Data for this exercise:
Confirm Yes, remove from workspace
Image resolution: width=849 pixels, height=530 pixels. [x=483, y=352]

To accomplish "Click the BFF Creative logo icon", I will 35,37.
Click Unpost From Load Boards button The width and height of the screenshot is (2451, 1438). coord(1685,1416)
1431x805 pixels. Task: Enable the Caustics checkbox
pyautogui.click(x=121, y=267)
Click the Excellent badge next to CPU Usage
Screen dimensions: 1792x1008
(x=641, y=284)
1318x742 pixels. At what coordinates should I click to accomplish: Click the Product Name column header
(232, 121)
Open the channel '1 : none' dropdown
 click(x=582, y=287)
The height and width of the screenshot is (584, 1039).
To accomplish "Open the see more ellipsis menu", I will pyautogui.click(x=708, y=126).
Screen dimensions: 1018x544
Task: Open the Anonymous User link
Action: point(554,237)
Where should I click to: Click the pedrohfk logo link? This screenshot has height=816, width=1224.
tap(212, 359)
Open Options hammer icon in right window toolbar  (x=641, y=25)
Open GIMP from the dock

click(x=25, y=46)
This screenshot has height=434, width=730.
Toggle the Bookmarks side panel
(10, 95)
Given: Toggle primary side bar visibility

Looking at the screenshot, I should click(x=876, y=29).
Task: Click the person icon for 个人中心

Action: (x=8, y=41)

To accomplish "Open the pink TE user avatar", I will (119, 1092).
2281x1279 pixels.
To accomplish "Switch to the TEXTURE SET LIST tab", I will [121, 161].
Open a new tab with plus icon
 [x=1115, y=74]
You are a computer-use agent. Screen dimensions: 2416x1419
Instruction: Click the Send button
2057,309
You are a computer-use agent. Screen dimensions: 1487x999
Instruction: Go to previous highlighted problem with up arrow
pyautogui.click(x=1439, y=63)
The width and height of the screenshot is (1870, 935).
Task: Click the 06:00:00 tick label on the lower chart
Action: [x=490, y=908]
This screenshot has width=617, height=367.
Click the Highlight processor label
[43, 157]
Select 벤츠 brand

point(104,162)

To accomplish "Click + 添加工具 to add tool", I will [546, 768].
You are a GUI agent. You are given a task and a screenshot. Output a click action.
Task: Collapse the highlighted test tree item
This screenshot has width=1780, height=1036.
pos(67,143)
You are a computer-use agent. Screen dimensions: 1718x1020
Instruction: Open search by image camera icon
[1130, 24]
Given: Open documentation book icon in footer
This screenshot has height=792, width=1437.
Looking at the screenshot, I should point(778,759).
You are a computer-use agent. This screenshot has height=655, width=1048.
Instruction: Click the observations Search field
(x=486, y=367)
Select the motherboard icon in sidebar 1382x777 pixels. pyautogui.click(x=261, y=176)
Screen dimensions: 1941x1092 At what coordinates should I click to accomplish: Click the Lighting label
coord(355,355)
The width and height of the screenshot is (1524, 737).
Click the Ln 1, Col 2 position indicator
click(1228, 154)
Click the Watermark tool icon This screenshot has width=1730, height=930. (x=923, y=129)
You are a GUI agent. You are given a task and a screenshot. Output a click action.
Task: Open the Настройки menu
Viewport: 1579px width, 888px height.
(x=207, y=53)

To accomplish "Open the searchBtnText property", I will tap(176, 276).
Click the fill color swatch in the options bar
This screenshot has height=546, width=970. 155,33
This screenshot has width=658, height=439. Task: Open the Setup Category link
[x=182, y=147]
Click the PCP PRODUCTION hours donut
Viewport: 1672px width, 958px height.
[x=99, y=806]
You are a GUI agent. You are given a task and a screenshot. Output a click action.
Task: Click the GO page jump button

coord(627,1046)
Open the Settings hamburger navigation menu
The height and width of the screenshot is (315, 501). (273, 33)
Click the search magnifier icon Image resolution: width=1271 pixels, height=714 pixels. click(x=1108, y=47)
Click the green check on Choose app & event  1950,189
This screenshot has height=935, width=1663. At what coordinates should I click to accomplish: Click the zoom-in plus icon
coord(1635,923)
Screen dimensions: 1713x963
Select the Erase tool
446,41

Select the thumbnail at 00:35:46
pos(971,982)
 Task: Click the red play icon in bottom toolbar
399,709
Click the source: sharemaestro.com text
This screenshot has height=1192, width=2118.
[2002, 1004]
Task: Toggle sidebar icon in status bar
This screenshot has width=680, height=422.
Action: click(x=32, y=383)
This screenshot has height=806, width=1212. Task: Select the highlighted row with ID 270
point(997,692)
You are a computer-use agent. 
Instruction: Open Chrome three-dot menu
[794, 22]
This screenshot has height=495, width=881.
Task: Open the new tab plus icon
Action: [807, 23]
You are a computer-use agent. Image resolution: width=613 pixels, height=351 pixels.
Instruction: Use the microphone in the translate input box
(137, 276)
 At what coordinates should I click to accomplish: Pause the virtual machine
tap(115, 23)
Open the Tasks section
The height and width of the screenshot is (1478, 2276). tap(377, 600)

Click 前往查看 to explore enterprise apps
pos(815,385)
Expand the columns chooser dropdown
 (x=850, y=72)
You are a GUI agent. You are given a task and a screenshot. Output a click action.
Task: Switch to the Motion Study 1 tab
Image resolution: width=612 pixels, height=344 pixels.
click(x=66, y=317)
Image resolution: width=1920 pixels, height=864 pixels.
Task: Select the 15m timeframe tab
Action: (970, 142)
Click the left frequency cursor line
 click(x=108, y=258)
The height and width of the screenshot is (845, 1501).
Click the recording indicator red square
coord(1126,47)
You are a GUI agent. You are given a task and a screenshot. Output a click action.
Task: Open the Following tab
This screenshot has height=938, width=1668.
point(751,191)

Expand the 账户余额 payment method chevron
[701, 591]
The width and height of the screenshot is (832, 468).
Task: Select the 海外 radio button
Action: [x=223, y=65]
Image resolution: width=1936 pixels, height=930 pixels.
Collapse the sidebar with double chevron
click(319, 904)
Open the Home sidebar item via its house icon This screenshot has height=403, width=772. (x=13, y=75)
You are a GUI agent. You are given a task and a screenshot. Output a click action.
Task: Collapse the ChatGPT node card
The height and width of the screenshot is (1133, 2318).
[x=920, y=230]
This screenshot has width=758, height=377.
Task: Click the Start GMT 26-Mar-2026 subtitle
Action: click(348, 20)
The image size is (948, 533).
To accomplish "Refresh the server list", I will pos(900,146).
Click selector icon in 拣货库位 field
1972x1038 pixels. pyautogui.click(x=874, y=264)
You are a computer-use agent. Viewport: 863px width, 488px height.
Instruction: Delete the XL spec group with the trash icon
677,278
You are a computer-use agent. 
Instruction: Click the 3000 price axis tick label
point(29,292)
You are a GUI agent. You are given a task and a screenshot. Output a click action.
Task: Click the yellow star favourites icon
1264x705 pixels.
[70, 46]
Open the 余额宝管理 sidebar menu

What the task asks:
Write out word for word only the lines from the start of the entries down to the line with "Open Options hammer", please, including both ends.

Answer box:
Confirm Yes, remove from workspace
Image resolution: width=849 pixels, height=530 pixels. [x=483, y=352]

To accomplish "Click the BFF Creative logo icon", I will 35,37.
Click Unpost From Load Boards button The width and height of the screenshot is (2451, 1438). coord(1685,1416)
1431x805 pixels. Task: Enable the Caustics checkbox
pyautogui.click(x=121, y=267)
Click the Excellent badge next to CPU Usage
Screen dimensions: 1792x1008
(x=641, y=284)
1318x742 pixels. At what coordinates should I click to accomplish: Click the Product Name column header
(232, 121)
Open the channel '1 : none' dropdown
 click(x=582, y=287)
The height and width of the screenshot is (584, 1039).
To accomplish "Open the see more ellipsis menu", I will pyautogui.click(x=708, y=126).
Screen dimensions: 1018x544
Task: Open the Anonymous User link
Action: point(554,237)
Where should I click to: Click the pedrohfk logo link? This screenshot has height=816, width=1224.
tap(212, 359)
Open Options hammer icon in right window toolbar  (x=641, y=25)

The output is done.